Década de 90, emergia o fortalecimento dos movimentos sociais contra a política neoliberal instaurada no Brasil. Era um cenário de muitas lutas contra as “privatarias”, o desrespeito aos trabalhadores e as trabalhadoras do Brasil e falta de apoio as políticas de Reforma Agrária. Época marcada por lutas, entre latifundiários e agricultores, que resultaram em muitos massacres, vitimando muitos trabalhadores.
Nesse contexto, alguns universitários da província de Pau dos Ferros sentiram a necessidade de resgatar o movimento estudantil no Campus Avaçado “ Profa. Maria Elisa de Albuquerque Maia.” - CAMEAM/UERN. Dessa forma, movidos pela paixão em arte e cultura, passaram a utilizar a linguagem teatral para abordar e discutir temas sociais e políticos da época, através de oficinas realizadas na própria instituição. Dessas oficinas surgiu o grupo de teatro “Que Mexe” na perspectiva critico-social, com base na filosofia e orientações do “ Teatro do Oprimido” de Augusto Boal. O grupo adotava como estilo o teatro de rua, motivado pelas formações com o ator, diretor e teatrólogo Amir Haddad que defende uma forma mais popular de se fazer teatro.

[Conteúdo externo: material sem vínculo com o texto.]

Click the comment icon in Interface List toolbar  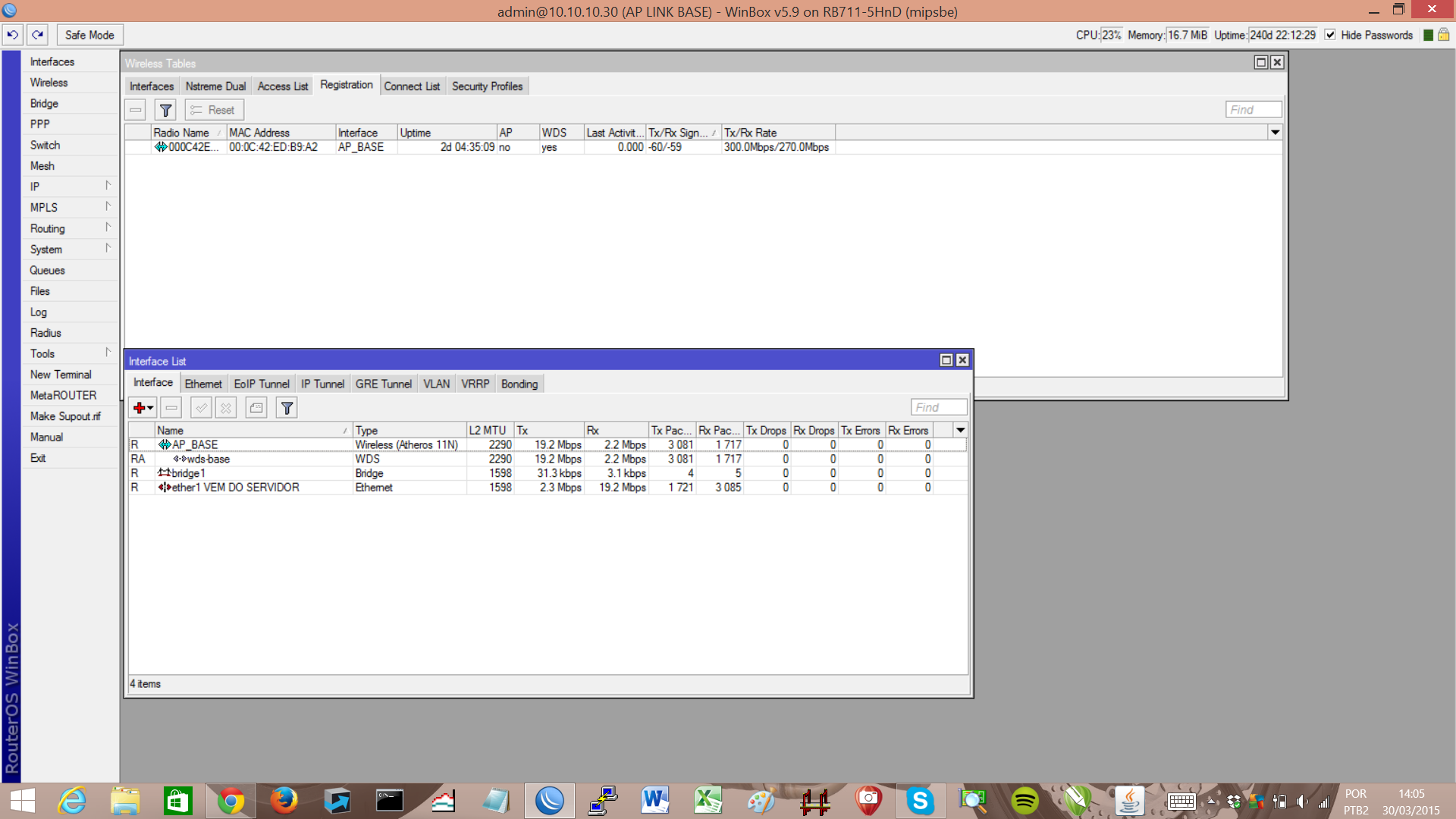pyautogui.click(x=256, y=408)
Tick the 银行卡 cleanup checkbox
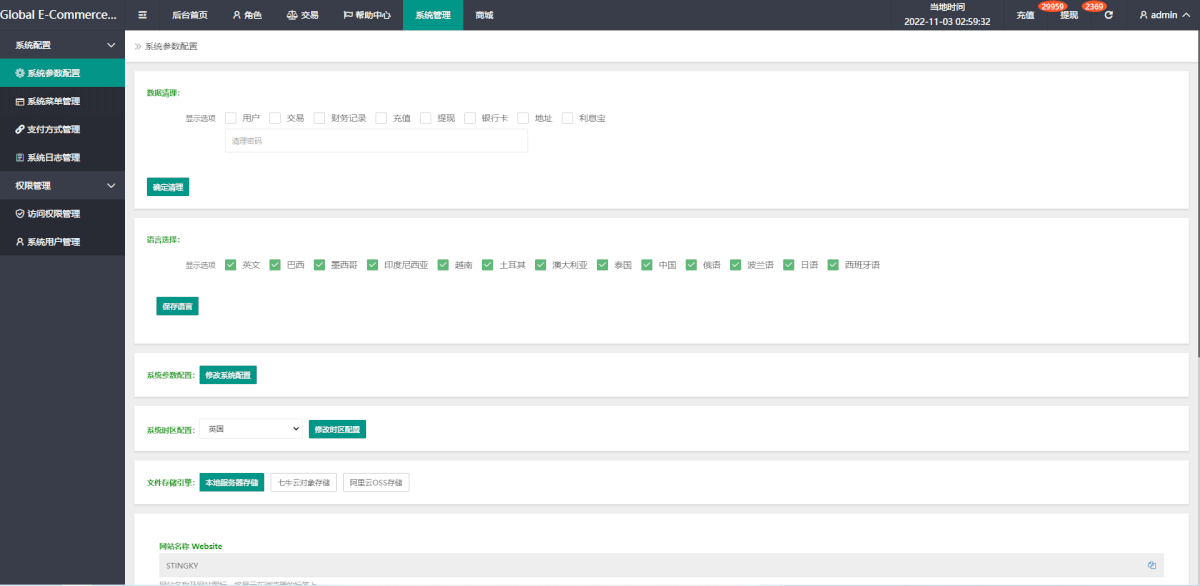This screenshot has height=586, width=1200. tap(470, 118)
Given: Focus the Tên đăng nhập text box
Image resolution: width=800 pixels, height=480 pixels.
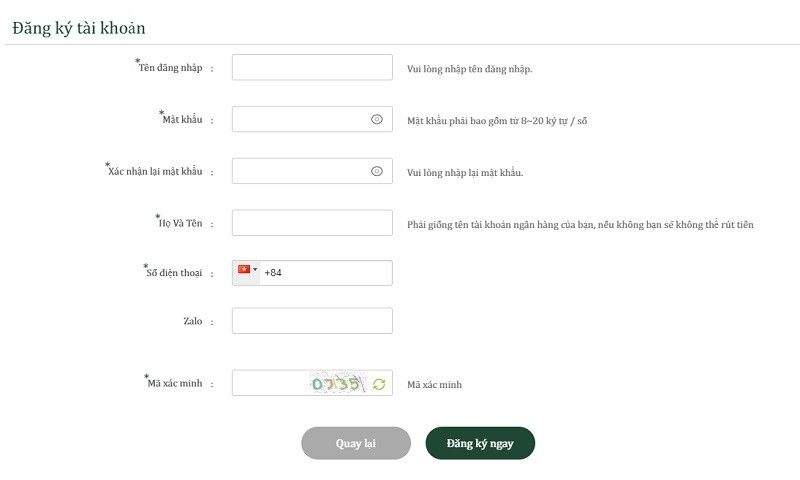Looking at the screenshot, I should [x=312, y=67].
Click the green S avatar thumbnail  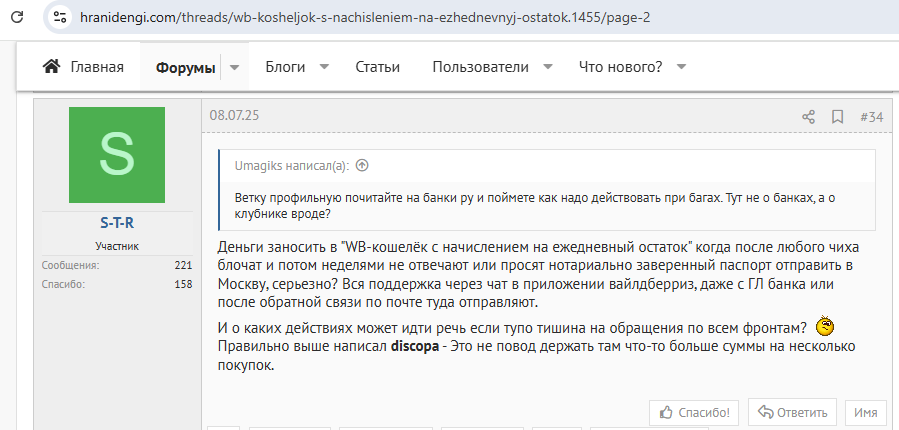click(117, 155)
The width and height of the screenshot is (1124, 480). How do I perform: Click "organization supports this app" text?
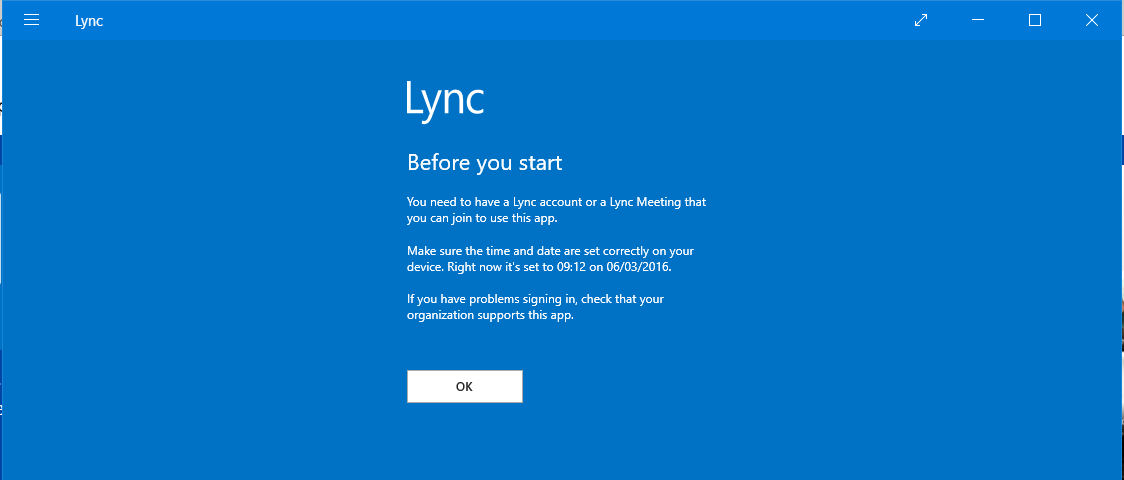[490, 316]
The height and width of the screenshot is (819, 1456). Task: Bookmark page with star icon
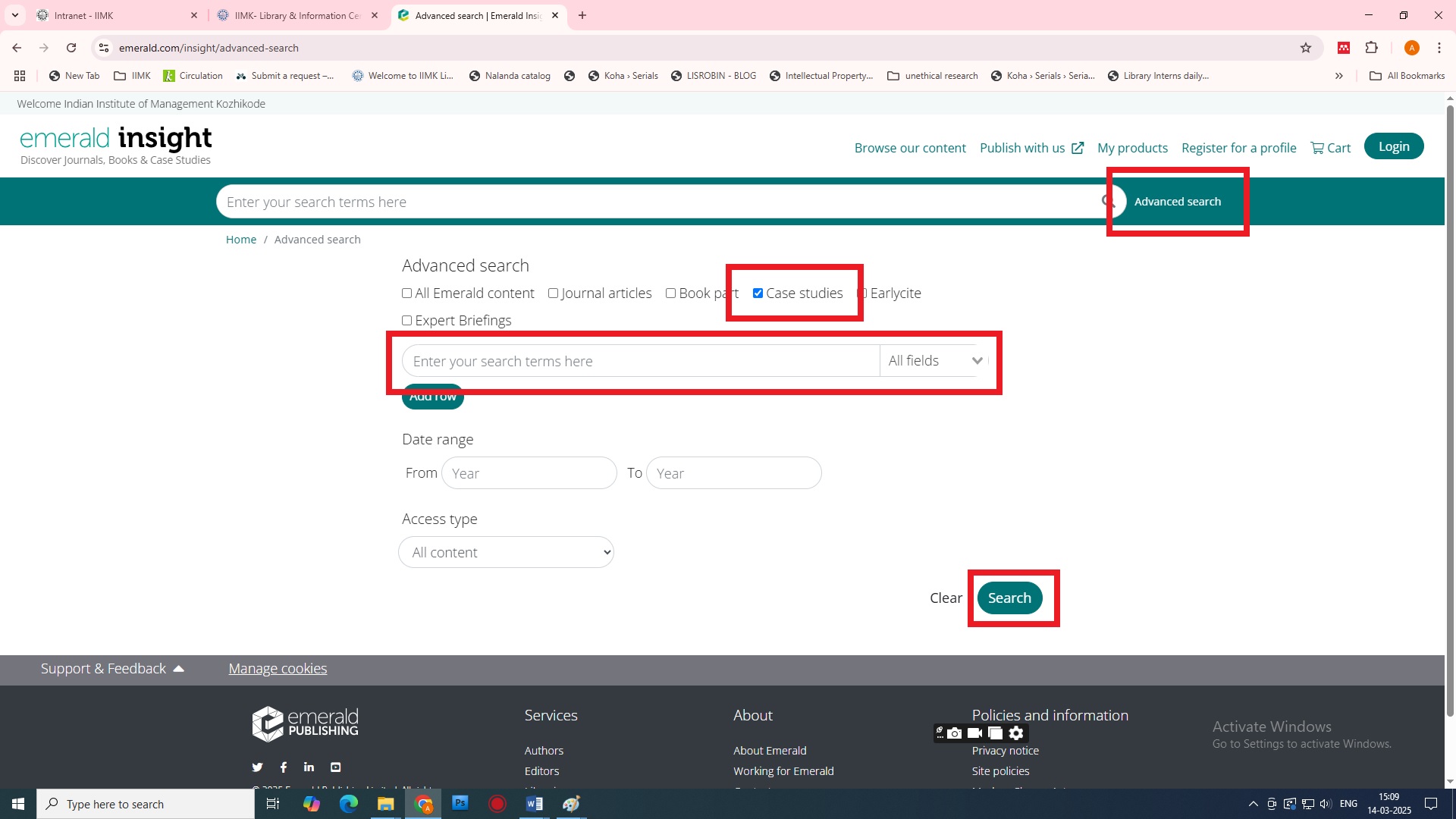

A atuação do grupo dentro e fora da universidade era efetiva. Foram produzidas muitas apresentações, uma delas, “O julgamento da droga”, um texto informativo, crítico e com o tom humorístico que foi apresentada em várias cidades. O financiamento para a produção das peças vinha da generosidade dos professores do CAMEAM e de alguns amigos que faziam algumas doações, a respiração era com aparelhos... A princípio, os participantes do grupo eram: Conceiçao Bezerra, Joana Alves, Jassira Braz, Rosineide Nascimento, Jairo Campos, Sérgio Varela, Vera Lúcia, Joseane, Neilde, Cleidismara, Magna Carneiro, Luciano Pinheiro, Vandi Mendes, Luciana e Dorinha Souza. Em seguida, vieram somar aos talentos, Rosa Souza, Francisco Bezerra e o nosso saudoso e querido Israel Vianey que foi escritor, produtor e diretor de vários espetáculos.
O grupo passou a assumir um estilo voltado mais para o humor envolvendo temas e situações do cotidiano, produzindo três grandes espetáculos: “Humor em três Tempos”; “Que ironia papai” e “As filhas da mãe”. Esse último foi apresentado no Teatro Municipal “Dix-Huit Rosado Maia” na cidade de Mossoró. Várias cidades do RN também receberam os espetáculos. como Alexandria, Agua Nova, Marcelino Vieira etc. Aqui na cidade, o BNB e a AABB foram palco para as peças, assim como as dependências do próprio Campus Universitário.
Os textos foram escritos por nosso Israel Vianey, eram carregados de humor e de muita classe, pois ele tinha a habilidade de escrever com irreverência, ironia, mas com muita sutileza na forma de fazer graça. Isso é o que podemos chamar de humor inteligente. Muitas de suas frases expressas nas falas das personagens permanecem em nossas mentes, e ás vezes, nos pegamos dizendo: “Se eu fosse escrever um livro, a minha vida dava uma trilogia...”; ou, “...sua pele vai ficar uma seda, com esse tratamento (de beleza) a gente nem morre, meu bem!”; e ainda, “...dívidas, dívidas, você só pensa em dívidas, mamãe!” Eita Vianey que faz falta...
O grupo tentou resistir a falta de apoio e incentivo à arte e à cultura por parte das políticas públicas, mas não conseguiu. Logo, todos tiveram que investir na vida pessoal e profissional e com muito trabalho, foi ficando, cada vez, mais difícil reunir o grupo para produzir e ensaiar os espetáculos.
Hoje, são guardados na memória e recordados com muita saudade os domingos, as noites e madrugadas que o grupo passou junto, trabalhando nas produções dos espetáculos, ensaiando, brincando e, algumas vezes, até se desentendendo, gente é bicho complicado né não?! Mas, no fim, isso faz parte do convívio sadio, criativo e produtivo.
O -Que Mexe- teve que se mexer por não conseguir sobreviver da arte, hoje existe até reitor de universidade que é ex integrante do grupo, assim como artistas que conseguiram maior expressividade fora de nossa região com participações até em novelas globais. É notável contribuição desses visionários em prol da arte e cultura, para que ambas possam sobrevier ao tempo e a tudo que as oprime. Salve, salve o Teatro de Pau dos Ferros, mesmo sabendo que as cortinas se fecharam e que a ribalta está apagada...
Por Maria das Dores Alves - Dorinha.